Naquela segunda-feira, dia 28 de Agosto de 1961, perto das 11 horas da manhã, José Simões andava a “renovar” pinheiros no Casal de Alge, quando um homem (João Almeida) apareceu junto de si “espavorido”, de sacho às costa, a avisá-lo de que o inferno subia a serra rumo ao Vale do Rio. Alarmado, José Simões pensou na mulher, nos filhos e na casa e calcorreou carreiros e atalhos para salvar o que humildemente lhe pertencia. Alcançou a aldeia perto do meio-dia, encontrando um ambiente tresloucado e de pânico generalizado. O fogo já andava atrás da serra a poente da povoação. As hortas envolventes já ardiam sob a chuva de fagulhas que desciam do céu vermelho escuro. Sentiu nesse dia que o destino o castigava, quando pouco tempo depois, olhou em redor das serranias, transformadas em cumes de fogo.

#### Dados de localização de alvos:
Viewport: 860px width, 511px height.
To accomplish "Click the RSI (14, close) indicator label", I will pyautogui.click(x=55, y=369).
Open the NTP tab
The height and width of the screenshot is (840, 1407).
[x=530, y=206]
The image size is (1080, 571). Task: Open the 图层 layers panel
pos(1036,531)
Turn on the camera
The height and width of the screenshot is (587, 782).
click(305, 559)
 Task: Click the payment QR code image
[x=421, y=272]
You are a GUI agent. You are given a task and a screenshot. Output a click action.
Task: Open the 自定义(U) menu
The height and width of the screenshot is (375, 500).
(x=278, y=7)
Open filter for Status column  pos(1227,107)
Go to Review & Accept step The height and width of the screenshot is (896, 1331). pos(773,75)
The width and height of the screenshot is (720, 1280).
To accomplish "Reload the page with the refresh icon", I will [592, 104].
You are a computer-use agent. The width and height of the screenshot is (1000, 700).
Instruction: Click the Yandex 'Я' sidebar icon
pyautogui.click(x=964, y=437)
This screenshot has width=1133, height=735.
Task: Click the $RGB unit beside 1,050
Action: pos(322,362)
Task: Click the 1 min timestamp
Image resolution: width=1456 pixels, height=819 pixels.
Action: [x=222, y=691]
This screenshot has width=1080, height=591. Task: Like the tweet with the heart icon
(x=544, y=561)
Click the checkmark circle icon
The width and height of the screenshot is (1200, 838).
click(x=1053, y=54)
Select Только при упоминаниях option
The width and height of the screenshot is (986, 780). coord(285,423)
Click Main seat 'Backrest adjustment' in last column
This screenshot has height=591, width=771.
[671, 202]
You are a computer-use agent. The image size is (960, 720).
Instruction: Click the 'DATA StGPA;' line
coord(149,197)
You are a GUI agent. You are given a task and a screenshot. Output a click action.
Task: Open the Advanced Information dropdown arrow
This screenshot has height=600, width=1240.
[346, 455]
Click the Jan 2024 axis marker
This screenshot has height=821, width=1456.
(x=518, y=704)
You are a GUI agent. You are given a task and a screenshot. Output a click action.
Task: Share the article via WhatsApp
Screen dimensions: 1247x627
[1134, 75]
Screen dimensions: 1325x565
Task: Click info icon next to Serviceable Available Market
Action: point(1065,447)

#### Tarefas a realizar:
- a) Cita, sem qualquer alteração, as linhas de dados, começando pela primeira e seguindo até à linha com "Go to Review", ambas incluídas.
- b) Escreve a continuação do relato do incêndio a partir do ponto em que termina.
O relato do incêndio e as linhas de dados têm origens distintas.

#### Respostas dadas:
- a)
Viewport: 860px width, 511px height.
To accomplish "Click the RSI (14, close) indicator label", I will pyautogui.click(x=55, y=369).
Open the NTP tab
The height and width of the screenshot is (840, 1407).
[x=530, y=206]
The image size is (1080, 571). Task: Open the 图层 layers panel
pos(1036,531)
Turn on the camera
The height and width of the screenshot is (587, 782).
click(305, 559)
 Task: Click the payment QR code image
[x=421, y=272]
You are a GUI agent. You are given a task and a screenshot. Output a click action.
Task: Open the 自定义(U) menu
The height and width of the screenshot is (375, 500).
(x=278, y=7)
Open filter for Status column  pos(1227,107)
Go to Review & Accept step The height and width of the screenshot is (896, 1331). pos(773,75)

- b)
Entrou na casa e agarrou na esposa (Maria Jacinta da Silva), nos dois filhos (um com 2 meses e outro com 1 ano) e numa mala cheia de roupa, e levou-os para dentro de uma mina, localizada na aldeia. Deixou-lhes um presunto e uma broa para não passarem fome, enquanto o inferno rugisse uns metros acima deles. Esse refúgio foi-o de muita gente, um túnel escuro com mais de 50m de comprimento e com água que “dava pelos joelhos” e que José Simões e os vizinhos esgotaram, à força de cântaros, carregando-os ladeira acima, aspergindo portas e janelas das suas casas, que já escorriam resina, derretida sobre o calor abrasador e sufocante que abraçava a humilde povoação. O gado morreu carbonizado dentro dos currais, ainda soltou o porco mas acabou por morrer na fuga, encosta abaixo em direcção ao rio.
José Simões tinha 32 anos quando viveu a experiência mais terrível da sua vida. Passados 50 anos, quando lhe perguntei sobre estas recordações, os olhos faiscaram, e lançando a cabeça levemente para trás, disse-me: “Se me lembro desse incêndio, ai se me lembro!”. Por entre as suas memórias adormecidas e que eu desafiara a acordar, ia soltando laivos conciliadores com o tempo, pensando mais consigo próprio do que para com o entrevistador: “Nesse dia vi pessoas que não se falavam havia anos, a darem água a beber uma às outras, naquelas horas de aflição!”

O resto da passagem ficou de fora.